Martin, K. 1996a. A blackboard system for automatic transcription of simple polyphonic music. MIT Media Laboratory Perceptual Computing Section Technical Report No. 385.

This paper offers an indispensable introduction to how a blackboard system might function in polyphonic music transcription. Martin's project seems to be the first working blackboard polyphonic transcription system. The project has a limited scope (piano renditions of Bach chorales) and outstanding problems (notably octave errors), and it relies on an artificial (not perceptually-informed) hierarchy of sound objects. However, the explanation of the system implementation is quite clear, and a lengthy example transcription is very helpful to someone wishing to understand how blackboard systems work. No quantitative evaluation of system performance is offered, but shortcomings are discussed.

Available online http://xenia.media.mit.edu/~kdm/research/papers/kdm-TR385.pdf (Accessed 16 February 2005)

———. 1996b. Automatic transcription of simple polyphonic music: Robust front end processing. MIT Media Laboratory Perceptual Computing Section Technical Report No. 399.

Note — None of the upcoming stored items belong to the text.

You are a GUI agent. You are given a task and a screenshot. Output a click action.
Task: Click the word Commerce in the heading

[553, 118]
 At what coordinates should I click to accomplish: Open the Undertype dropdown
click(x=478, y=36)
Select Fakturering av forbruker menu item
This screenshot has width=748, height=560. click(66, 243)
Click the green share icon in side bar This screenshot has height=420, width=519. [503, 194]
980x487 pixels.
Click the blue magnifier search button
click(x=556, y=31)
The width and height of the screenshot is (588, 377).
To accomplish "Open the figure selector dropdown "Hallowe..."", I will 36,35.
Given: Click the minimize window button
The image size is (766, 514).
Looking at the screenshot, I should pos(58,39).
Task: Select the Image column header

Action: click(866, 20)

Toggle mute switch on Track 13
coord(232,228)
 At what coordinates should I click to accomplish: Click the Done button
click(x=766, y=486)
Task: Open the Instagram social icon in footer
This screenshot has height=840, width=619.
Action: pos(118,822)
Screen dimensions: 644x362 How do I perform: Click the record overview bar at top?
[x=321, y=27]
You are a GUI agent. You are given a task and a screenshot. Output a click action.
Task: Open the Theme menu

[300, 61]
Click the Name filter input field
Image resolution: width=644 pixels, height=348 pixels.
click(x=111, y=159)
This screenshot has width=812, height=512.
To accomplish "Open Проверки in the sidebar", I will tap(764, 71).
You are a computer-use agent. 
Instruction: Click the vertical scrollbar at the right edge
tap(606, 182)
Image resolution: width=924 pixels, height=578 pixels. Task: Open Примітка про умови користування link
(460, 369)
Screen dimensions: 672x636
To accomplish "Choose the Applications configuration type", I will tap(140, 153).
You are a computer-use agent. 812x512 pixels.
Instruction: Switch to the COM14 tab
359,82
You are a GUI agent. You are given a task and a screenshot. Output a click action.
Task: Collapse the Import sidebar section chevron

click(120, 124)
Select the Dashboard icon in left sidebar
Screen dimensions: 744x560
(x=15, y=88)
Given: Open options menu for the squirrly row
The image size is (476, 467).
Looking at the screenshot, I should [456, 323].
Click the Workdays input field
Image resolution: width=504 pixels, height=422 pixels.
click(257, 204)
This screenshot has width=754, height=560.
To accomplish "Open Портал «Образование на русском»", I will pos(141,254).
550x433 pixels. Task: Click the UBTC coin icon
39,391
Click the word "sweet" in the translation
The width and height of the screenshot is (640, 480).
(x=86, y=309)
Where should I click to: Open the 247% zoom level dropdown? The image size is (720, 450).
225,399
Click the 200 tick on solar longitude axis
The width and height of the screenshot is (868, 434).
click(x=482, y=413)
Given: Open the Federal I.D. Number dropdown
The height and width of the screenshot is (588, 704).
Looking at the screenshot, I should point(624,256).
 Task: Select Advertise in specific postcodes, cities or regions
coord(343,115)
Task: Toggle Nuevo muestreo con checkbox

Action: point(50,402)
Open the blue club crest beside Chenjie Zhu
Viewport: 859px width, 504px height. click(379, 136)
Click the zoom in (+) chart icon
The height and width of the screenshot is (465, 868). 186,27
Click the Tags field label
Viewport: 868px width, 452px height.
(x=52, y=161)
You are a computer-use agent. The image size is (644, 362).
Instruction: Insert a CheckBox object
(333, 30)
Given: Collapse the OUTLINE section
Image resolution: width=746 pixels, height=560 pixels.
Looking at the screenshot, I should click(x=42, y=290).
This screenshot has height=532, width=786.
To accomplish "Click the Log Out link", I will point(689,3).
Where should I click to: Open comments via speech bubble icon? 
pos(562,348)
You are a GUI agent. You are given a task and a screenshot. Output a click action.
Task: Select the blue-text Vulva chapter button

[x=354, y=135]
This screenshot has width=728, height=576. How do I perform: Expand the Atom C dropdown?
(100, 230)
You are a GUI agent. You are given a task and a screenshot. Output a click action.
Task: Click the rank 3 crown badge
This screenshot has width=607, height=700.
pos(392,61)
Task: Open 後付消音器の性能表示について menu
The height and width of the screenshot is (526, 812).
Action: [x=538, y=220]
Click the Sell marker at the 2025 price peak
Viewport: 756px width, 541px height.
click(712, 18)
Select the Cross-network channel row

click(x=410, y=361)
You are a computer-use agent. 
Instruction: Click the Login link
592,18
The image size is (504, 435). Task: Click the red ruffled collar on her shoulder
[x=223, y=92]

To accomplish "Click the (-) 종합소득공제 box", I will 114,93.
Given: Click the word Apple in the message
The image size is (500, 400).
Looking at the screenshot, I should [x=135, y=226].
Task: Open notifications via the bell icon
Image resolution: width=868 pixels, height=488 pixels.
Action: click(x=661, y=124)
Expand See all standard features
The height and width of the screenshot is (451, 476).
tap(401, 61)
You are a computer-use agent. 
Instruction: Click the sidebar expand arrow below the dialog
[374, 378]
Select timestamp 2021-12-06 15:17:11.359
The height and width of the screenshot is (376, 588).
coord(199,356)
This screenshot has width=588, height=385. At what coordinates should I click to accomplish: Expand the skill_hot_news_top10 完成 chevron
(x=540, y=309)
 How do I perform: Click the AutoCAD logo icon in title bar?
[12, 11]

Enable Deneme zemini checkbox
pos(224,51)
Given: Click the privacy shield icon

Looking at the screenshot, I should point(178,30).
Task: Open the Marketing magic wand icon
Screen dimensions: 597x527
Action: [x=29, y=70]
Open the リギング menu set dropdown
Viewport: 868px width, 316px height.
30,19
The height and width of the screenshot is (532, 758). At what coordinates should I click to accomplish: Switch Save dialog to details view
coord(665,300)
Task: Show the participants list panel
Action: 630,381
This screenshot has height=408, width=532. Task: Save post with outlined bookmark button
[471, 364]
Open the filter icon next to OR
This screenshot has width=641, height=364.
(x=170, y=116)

Martin's second paper outlines a modification of his original system to include a front-end employing correlation-based analysis rather than sinusoidal (STFT) analysis. A goal of this project is to surmount some of the difficulties of the original system, particularly with respect to octave identification errors, without limiting transcription to a known set of instruments. While Martin indicates that the system shows promise, its performance reveals remaining shortcomings.

Available online http://xenia.media.mit.edu/~kdm/research/papers/kdm-TR399.pdf (Accessed 16 February 2005)

Monti, G., and M. Sandler. 2002. Automatic polyphonic piano note extraction using fuzzy logic in a blackboard system. Proceedings of the 5th international conference on digital audio effects, 39–44.

This paper presents an evolution of the system from Monti, Sandler, and Bello's 2000 papers. The neural network chord identifier has been done away with, the data hierarchy has been slightly modified, a front end has been developed to incorporate knowledge of psychoacoustic properties, and a Fuzzy Inference System knowledge source has been included to suggest new candidate notes. A quantitative analysis reveals a success of 45% according to the Dixon formula (explained in the paper), with 74% accuracy on transcribed notes. (It is not demonstrated that this system is any better than the 2000 system.) Octave errors still appear to be a problem, but the simple skipping over of notes and not including them in the transcription at all is a much bigger problem. This is overall a readable paper, and the inclusion of a fuzzy inference system seems interesting, but it does not provide a very detailed discussion of the analysis results.

Available online http://www.unibw-hamburg.de/EWEB/ANT/dafx2002/papers/
DAFX02_Monti_Sandler_polyphonic_piano_extraction.pdf (Accessed 16 February 2005)

Nii, H. 1986. The blackboard model of problem solving and the evolution of blackboard architectures. AI Magazine 7 (2):38–53.

Nii's paper doesn't address music at all, and it doesn't "introduce" the blackboard model as a new technology, per se. However, it does outline systems already in existence by 1986 and put them under an umbrella of "blackboard systems," which is defined in the paper. This seems to be a good starting point for anyone wanting more depth regarding blackboard systems, how they work, and variations among them, beyond what is supplied in the background sections of the papers specifically on musical systems.

Available online http://www.aaai.org/Library/Magazine/Vol07/07-02/vol07-02.html (Accessed 16 February 2005)